JAKARTA — Pidato Presiden Prabowo Subianto di Sidang Majelis Umum Perserikatan Bangsa Bangsa (PBB) dinilai berhasil menempatkannya sebagai salah satu pemimpin alternatif dunia yang patut diperhitungkan.
Direktur Geopolitik GREAT Institute, DR. Teguh Santosa, menyebut pidato Prabowo sebagai salah satu yang terbaik tahun ini, bahkan berpotensi dikenang seperti pidato Presiden Soekarno pada 1960 berjudul To Build the World Anew.
"Pidato Prabowo merupakan salah satu pidato terbaik sidang Majelis Umum PBB tahun ini. Dan saya kira akan dikenang untuk waktu yang cukup lama, seperti pidato Bung Karno di PBB pada tahun 1960," kata Teguh dalam keterangan yang diterima redaksi, Rabu (24/9/2025).

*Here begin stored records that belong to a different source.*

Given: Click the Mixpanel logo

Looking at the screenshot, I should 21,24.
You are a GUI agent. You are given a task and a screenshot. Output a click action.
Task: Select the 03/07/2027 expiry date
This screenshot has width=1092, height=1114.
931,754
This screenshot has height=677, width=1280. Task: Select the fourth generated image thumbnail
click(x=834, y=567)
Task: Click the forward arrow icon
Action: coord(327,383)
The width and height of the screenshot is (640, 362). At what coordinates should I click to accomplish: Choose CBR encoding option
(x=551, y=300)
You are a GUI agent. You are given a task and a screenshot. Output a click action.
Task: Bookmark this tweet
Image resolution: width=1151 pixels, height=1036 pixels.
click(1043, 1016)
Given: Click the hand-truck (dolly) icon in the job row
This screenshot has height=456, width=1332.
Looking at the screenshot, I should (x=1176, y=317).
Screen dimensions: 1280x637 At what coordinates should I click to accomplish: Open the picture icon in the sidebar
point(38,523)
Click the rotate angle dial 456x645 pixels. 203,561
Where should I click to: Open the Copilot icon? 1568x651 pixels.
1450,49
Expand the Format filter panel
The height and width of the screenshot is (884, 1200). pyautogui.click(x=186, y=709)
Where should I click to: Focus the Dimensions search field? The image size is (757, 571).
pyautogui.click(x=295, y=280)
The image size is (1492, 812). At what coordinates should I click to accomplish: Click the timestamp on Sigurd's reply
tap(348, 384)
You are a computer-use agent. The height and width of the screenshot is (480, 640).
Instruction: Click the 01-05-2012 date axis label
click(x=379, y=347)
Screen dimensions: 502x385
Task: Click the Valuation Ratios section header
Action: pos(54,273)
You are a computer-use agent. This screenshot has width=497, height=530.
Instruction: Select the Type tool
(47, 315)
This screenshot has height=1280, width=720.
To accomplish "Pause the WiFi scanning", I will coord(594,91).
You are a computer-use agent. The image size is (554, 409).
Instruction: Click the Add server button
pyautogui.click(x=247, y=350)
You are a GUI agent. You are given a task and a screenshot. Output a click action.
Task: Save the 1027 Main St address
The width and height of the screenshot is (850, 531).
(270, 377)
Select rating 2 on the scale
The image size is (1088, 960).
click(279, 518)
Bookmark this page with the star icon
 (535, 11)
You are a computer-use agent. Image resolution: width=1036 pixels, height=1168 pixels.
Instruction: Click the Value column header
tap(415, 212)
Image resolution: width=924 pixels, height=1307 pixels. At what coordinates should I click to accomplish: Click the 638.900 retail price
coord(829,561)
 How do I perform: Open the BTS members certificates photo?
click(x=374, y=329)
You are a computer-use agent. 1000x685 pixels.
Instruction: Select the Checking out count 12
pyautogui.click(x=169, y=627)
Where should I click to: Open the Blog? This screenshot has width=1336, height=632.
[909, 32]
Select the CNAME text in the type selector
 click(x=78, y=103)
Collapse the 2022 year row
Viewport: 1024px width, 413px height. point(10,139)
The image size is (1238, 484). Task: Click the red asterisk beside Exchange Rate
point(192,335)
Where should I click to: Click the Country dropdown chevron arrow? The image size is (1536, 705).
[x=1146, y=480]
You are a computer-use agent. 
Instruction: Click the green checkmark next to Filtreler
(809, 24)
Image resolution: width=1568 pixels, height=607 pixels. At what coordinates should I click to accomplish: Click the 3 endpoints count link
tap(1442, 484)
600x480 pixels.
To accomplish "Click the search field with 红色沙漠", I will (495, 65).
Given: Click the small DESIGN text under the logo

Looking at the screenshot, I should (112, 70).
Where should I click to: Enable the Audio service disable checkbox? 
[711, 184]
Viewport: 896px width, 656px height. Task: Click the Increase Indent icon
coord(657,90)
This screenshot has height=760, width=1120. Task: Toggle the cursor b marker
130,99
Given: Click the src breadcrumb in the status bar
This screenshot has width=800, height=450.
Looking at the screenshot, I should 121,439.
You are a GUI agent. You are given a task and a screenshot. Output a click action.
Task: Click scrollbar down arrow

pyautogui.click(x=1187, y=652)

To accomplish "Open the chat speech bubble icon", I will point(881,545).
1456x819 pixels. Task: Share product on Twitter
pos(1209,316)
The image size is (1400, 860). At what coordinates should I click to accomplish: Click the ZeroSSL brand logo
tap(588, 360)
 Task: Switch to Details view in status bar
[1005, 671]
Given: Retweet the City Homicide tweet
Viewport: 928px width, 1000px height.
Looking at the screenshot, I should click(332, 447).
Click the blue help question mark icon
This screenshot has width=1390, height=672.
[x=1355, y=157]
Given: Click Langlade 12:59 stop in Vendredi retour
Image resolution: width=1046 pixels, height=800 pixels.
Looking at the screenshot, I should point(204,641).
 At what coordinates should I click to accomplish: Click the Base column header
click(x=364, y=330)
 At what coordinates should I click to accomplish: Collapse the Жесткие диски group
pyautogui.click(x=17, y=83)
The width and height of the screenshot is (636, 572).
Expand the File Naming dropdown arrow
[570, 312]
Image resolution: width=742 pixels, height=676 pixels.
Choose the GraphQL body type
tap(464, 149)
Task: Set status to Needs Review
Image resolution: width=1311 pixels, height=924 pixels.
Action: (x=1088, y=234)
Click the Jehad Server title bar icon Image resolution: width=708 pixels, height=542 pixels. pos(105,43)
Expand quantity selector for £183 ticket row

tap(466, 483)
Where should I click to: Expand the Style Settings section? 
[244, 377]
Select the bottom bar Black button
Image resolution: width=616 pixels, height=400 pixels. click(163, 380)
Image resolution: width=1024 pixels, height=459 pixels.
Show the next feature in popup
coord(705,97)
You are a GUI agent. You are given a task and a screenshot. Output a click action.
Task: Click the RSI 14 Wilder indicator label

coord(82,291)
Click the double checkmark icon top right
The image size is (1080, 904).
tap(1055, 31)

Prabowo tampil sebagai pembicara ketiga setelah Presiden Brazil Luiz Inácio Lula da Silva dan Presiden Amerika Serikat Donald Trump. Jika pidato Trump disebut hambar dan minim atensi, sebaliknya, Prabowo mendapat sambutan hangat dan pujian dari para pemimpin dunia yang hadir di General Assembly Hall.
Menurut Teguh, Prabowo tidak hanya menyinggung soal persatuan kemanusiaan yang memandang setara ras, agama, dan kebangsaan, tetapi juga menguraikan tantangan global di era ketidakpastian. Dengan mengangkat pengalaman Indonesia dari masa penjajahan hingga menjadi pemain kunci dunia, Prabowo menegaskan solidaritas internasional sebagai modal utama perdamaian hakiki.
Dosen Hubungan Internasional UIN Syarif Hidayatullah Jakarta itu juga menilai keberanian Prabowo dalam mengajak dunia meninggalkan "doktrin Thucydides" patut diapresiasi. Doktrin sejarawan Yunani abad ke-5 SM tersebut selama berabad-abad dijadikan pembenaran dominasi negara kuat atas negara lemah.
"Presiden Prabowo berani mengajak para pemimpin dunia untuk mengakhiri doktrin Thucydides. Ini pesan kuat bahwa dunia harus meninggalkan logika penindasan dan beralih pada kerja sama setara," ujarnya.
Teguh juga menyoroti komitmen Indonesia mendukung kemerdekaan Palestina. Ia menilai Prabowo tidak menjadikan isu Palestina sebagai poster politik semata, melainkan menunjukkan langkah konkret, termasuk kesiapan mengirim pasukan penjaga perdamaian.
"Saya kira setelah Indonesia menyampaikan kesediaan mengirim pasukan penjaga perdamaian ke Palestina, ada baiknya negara-negara Eropa dan sekutu Israel yang mulai mengubah pandangan juga ikut mengirimkan pasukan," tutupnya. []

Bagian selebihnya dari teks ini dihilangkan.